美麻の額には汗の珠が浮き、息も絶え絶えと言った具合だ。目の焦点もあっていない彼女の身体を起こす。

「大丈夫か?」

 聞くと、彼女は軽く首を振った。そして、俺の顔を見た。俺の目を見れていない辺り、はっきりと目が見えていないらしい。

「すみません……しばらく動けなさそうです。それより……宮本さんを……」

「分かった、知り合いを呼んでおいたからそれまで辛抱してくれ」

 俺は白水を出来るだけ楽な姿勢で寝かせ、現れた階段を掛け下った――。


 頭がひどく痛む。ぼんやりとしている。私はどうしていただろうか。なんだか身体が揺れている気がする。体が揺れ……いや、揺らされている……。

「おい……おい……宮本幽!!!」

 自分の名前を呼ばれ、私はびくりと身体を起こした。何かに強く頭をぶつける。瞼の裏でばちりと火花が散った。

「痛っ……!」

「ぐっ……」

 頭を振ってから、目を開けて確認すると、顔をしかめた探偵の顔が見えた。

「た、探偵……なんで……?」

「……ああ、ホルマリン漬けの解剖標本なんざ見て失神してた女がいたからな」

 私は探偵の支える手から身体を起こし、辺りを見渡した。闇に覆われた階段からは太陽の光がほんのりと差し込んでいたが、ここはコンクリで覆われた閉塞感のあるあの一室であると分かった。目の端にあのガラス容器が写り、咄嗟に目を逸らす。

「思い出した……思い出したぞ。しかし、どうやってあの結界を……?」

「信仰だ」

 探偵がそう呟く。探偵は私を支えるために低くしていた姿勢を戻した。

「白水美麻。あいつがここの結界を破った。どうやったかは知らんがあんたのネックレスが役立ったみたいだ」

「……ペンデュラムだ」

 私は苦笑いした。探偵も、そうだったな、と笑った。

「それにしても……悪趣味だな。こいつは」

 探偵は部屋を見渡しながら言った。そして白手袋を付け、包丁の入った額を手に取った。
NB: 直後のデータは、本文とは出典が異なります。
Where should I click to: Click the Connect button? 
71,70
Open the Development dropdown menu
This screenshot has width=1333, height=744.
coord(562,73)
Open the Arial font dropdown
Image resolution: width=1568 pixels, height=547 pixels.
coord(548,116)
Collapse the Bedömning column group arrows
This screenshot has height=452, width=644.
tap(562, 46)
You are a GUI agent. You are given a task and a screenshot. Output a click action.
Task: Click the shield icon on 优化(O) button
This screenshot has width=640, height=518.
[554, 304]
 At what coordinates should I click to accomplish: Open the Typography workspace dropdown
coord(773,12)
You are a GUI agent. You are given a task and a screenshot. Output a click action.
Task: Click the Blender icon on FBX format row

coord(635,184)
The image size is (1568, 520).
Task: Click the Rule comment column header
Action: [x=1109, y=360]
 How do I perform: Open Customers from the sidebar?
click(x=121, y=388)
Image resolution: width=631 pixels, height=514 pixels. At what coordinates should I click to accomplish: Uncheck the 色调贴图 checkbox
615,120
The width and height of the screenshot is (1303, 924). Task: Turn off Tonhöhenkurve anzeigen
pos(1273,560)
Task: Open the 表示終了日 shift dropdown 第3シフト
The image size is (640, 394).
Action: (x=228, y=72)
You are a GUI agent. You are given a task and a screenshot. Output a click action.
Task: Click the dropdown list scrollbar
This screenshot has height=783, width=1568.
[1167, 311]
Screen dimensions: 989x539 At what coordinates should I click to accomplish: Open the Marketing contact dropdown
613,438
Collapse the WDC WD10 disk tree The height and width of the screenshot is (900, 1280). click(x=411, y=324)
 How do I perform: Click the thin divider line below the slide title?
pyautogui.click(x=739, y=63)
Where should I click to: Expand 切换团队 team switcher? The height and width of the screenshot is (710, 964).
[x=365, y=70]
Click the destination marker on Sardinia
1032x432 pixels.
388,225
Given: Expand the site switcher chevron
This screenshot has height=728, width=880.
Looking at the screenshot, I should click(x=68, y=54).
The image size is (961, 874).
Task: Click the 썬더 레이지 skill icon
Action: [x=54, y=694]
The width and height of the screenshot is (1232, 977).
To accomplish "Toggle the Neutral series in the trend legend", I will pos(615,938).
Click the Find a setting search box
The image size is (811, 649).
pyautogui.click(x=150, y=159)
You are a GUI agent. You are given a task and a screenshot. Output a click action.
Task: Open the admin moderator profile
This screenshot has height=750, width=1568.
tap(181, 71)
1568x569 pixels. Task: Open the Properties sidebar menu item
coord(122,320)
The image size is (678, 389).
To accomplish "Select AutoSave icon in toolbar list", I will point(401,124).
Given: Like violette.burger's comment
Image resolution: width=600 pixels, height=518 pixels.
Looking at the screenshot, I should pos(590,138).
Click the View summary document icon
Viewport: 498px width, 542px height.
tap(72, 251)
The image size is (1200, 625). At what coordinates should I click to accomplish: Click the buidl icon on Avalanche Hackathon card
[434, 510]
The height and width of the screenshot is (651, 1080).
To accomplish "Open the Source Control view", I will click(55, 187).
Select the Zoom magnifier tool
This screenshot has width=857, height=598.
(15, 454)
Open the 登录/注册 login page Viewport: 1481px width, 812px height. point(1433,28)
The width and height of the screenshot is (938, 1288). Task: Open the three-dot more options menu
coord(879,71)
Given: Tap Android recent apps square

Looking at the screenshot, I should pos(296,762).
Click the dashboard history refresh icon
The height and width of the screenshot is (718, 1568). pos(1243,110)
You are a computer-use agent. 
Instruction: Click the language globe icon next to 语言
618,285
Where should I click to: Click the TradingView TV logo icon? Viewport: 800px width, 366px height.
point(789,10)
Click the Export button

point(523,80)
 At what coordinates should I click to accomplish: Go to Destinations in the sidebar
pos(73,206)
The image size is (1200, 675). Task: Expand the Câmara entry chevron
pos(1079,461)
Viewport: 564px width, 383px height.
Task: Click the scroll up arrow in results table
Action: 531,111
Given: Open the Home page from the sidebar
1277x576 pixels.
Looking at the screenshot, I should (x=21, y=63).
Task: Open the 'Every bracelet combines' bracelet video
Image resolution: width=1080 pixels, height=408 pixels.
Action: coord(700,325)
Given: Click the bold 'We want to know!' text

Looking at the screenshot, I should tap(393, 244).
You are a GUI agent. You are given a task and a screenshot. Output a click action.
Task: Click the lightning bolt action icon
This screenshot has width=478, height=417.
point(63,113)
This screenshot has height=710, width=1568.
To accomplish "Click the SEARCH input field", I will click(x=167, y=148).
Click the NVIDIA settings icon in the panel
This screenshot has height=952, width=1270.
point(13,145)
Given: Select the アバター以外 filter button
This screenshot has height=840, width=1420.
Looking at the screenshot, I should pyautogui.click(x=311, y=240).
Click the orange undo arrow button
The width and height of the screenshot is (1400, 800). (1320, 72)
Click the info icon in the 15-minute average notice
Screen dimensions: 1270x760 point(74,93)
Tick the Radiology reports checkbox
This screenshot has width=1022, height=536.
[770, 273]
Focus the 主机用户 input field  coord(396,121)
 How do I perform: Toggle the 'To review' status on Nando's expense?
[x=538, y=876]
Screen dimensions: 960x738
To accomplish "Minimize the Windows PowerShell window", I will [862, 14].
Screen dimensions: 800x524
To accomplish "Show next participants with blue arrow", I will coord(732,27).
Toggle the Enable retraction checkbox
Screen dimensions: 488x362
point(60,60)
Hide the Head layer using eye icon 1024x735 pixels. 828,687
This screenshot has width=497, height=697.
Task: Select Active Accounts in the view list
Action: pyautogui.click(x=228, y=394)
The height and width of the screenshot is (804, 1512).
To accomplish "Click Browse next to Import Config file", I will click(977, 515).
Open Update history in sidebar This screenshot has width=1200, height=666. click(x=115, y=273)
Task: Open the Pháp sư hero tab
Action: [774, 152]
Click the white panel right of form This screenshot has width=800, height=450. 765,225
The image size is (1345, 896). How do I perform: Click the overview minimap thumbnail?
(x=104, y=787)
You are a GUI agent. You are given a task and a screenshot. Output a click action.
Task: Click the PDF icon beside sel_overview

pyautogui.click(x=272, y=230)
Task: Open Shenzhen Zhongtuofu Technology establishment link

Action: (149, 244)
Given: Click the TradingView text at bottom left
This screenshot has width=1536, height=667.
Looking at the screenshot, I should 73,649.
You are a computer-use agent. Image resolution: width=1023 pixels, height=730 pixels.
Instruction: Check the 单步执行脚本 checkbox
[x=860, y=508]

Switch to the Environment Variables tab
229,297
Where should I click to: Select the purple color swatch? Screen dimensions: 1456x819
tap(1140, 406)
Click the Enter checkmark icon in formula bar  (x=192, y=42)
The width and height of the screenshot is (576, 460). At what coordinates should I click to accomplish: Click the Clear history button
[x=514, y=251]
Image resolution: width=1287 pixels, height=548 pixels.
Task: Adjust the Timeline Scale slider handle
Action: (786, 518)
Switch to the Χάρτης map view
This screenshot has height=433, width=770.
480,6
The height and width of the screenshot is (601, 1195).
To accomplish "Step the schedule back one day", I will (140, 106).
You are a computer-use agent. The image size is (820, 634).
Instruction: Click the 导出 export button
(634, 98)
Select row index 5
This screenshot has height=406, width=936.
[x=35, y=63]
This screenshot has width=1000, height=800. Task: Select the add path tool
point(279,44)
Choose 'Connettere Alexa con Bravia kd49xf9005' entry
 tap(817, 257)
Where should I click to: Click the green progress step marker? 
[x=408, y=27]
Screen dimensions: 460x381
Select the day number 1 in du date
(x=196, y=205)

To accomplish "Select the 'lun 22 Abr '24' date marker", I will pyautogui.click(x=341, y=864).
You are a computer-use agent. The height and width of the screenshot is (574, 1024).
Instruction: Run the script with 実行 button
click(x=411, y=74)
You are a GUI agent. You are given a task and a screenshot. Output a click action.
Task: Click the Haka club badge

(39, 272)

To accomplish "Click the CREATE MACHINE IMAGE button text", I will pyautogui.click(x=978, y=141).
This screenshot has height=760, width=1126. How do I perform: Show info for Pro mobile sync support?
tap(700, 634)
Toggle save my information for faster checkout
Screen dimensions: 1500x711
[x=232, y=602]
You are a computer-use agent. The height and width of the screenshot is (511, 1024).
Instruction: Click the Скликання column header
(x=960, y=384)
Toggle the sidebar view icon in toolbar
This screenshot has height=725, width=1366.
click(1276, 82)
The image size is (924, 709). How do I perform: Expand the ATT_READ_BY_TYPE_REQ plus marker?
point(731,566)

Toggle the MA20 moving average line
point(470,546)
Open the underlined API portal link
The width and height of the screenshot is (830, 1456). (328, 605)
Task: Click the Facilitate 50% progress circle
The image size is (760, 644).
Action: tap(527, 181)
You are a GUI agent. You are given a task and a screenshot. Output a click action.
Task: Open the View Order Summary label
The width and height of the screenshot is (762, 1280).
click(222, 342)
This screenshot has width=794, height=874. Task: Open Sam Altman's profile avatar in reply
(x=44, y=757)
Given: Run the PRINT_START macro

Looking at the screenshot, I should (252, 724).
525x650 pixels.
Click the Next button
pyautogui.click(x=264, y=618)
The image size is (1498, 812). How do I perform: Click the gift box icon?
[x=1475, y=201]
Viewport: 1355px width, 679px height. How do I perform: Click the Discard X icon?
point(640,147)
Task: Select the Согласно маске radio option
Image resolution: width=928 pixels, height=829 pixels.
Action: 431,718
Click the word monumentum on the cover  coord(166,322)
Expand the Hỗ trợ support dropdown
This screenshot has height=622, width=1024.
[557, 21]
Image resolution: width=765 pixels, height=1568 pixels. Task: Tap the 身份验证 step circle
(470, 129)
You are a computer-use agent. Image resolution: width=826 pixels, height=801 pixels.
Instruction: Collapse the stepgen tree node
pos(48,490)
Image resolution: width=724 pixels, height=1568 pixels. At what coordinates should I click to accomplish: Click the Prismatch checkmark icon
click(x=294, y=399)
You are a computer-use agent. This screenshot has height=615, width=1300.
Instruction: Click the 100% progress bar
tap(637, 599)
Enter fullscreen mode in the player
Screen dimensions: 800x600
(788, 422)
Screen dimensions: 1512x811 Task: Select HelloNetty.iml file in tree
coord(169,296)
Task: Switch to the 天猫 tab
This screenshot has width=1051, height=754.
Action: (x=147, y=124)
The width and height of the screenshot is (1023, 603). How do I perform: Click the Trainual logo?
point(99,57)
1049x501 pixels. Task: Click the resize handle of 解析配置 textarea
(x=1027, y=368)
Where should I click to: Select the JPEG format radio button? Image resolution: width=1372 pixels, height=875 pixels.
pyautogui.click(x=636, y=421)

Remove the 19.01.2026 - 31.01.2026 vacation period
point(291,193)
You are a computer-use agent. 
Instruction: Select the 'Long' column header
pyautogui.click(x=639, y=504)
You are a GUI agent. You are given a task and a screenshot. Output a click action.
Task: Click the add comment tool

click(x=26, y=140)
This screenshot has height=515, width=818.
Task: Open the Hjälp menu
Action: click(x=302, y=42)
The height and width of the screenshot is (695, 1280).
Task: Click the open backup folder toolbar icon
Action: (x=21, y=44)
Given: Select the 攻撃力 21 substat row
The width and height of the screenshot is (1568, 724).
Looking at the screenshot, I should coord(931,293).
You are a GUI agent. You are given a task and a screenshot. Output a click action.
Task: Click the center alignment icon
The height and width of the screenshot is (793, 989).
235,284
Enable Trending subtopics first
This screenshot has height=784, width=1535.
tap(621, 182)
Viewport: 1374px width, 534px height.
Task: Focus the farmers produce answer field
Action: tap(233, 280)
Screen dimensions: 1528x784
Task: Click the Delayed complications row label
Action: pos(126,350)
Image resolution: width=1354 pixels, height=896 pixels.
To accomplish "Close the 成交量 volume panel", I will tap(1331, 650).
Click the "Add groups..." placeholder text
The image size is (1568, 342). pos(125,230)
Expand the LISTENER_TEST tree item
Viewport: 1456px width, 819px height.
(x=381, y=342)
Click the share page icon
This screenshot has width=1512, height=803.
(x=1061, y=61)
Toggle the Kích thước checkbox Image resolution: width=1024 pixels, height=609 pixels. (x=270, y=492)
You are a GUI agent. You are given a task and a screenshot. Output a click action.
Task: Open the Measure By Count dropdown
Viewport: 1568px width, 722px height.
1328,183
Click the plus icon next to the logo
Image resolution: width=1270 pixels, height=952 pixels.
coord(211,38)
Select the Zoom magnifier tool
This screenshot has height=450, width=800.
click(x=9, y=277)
「悪魔とか結界とか関係なしに考えたらこいつは単純にサイコキラーだが……」

「ああ、私もこれはオカルトじゃないと思う。ここは警察の領分だ」

 今見ても、吐き気のするような光景だ。私は気分が明るくなればと太陽の光を仰いだ。

「そうだな。しかし、警察の手が入る前に少し調べようじゃないか」

 確かにこの場で警察を呼んでしまえば悪魔への手がかりは少なくなる。そうすれば牧瀬を救うことは難しいだろう。私は賛同した。

「ただこれだけはつけておけ」

 そう言われ、白手袋を渡される。刑事ドラマでよく見るような布製のシンプルな手袋だ

「予備だ。手早くやるぞ」

「すまない」

 白手袋をつけると、少しぶかついたのが気になったが、仕方ない。

「目下、気になるのはこのアンマッチだが……」

 探偵は可愛らしい花柄のテーブルクロスを指差す。確かに、こればかりは気になる。

「元は他の誰かが使っていたのかもしれないな。そこの棚とか少し気にならないか。恐らく同一人物だぜ」

 探偵がパステルカラーで色とりどりに塗られた木製の棚を顎で示した。確かにこれもこの場には不釣り合いな代物で、両方とも幼さを感じる可愛らしいもので、心なしか趣味も似通っている気がする。

「あとはもう一つの部屋だが……」

「もう一つの部屋?」

「ああ。分かりにくいかもしれんがそこに鉄扉がある。しかしあれは……触れないでおこう。流石に俺らまで怪しまれる。まああんたに関しては拘置所の方が安心して暮らせるかもな?」

「冗談じゃない」

 私は探偵の軽口に応答しつつも棚を覗いた。木製の棚に入っているノートが入っているようだ。だいぶ劣化が激しく、また、そのほとんどが血に塗れている。ページもくっついている場所があり、詳しくは確認できないが、そのほとんどがひらがなで書かれているのと、字の不慣れさを見ると、おそらく幼子が書いたノートのものだろう。友達とどこにいった、などのありふれた内容が書かれていた。日記として使われていたようだ。

やはりここを利用していた人間は悪魔以外にも居たようだ。この幼子もここに迷い込んだ人間の一人、それも頻繁に出入りしていた形跡が、こういった家具を揃えているところに伺える。そのことも気になるが、日記の中にそれよりも気になる記述があった。

『ゆりねやまのじんじゃのねこさんとあそんだ』

「由利根山……だと?」

「……博士さんとこの猫の話じゃないか?」

探偵も覗き込んでいたらしく、どういうことだと顎をさすった。

「分からん。分からん……だが確認できる記述はこれぐらいだ」

 探偵はなにか考え込んでいたようだったが、特に思い当たる節もなかったようで、肩をすくめた。

「オーケー、状況は後で整理しよう、とりあえず通報するぞ。もうここは日の当たる場所になっているからな」

 まだ調べたいことは山ほどあるが、探偵は潮時だ、と言っているようだった。確かにこれ以上ここに居て警察に留置でもされればその後が恐ろしい。私と探偵は外に出た。